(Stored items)
────────

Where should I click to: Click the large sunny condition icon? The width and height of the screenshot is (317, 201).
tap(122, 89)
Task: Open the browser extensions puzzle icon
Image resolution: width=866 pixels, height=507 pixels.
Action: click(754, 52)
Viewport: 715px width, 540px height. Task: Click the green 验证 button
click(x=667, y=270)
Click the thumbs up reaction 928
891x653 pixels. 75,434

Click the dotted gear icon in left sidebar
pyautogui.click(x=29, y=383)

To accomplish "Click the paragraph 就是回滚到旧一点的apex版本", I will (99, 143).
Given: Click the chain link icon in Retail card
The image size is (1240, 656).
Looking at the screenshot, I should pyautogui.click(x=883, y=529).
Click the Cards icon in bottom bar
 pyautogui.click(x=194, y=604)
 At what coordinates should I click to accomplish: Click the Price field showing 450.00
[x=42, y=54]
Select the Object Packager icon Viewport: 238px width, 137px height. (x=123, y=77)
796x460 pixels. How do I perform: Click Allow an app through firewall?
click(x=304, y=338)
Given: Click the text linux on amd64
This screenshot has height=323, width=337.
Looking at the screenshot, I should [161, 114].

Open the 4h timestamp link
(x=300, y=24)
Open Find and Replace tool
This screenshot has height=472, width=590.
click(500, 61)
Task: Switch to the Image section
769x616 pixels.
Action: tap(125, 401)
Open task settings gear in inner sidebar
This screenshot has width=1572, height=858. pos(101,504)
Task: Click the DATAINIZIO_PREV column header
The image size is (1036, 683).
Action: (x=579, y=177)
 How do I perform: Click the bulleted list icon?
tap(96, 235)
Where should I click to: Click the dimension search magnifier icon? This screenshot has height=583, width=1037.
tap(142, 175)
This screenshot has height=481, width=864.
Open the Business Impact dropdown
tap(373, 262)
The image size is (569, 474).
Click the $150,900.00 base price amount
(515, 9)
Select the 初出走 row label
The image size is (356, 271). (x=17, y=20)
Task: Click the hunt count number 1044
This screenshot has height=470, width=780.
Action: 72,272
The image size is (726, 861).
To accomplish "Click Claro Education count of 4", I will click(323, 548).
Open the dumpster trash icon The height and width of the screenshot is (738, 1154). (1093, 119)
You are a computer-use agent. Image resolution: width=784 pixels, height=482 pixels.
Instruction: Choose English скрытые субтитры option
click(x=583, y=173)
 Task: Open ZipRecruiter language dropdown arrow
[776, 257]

────────

**Task to complete**
Each line above that contains the string "will" should be copied.

**Answer area**
To accomplish "Click the paragraph 就是回滚到旧一点的apex版本", I will (99, 143).
To accomplish "Click Claro Education count of 4", I will click(323, 548).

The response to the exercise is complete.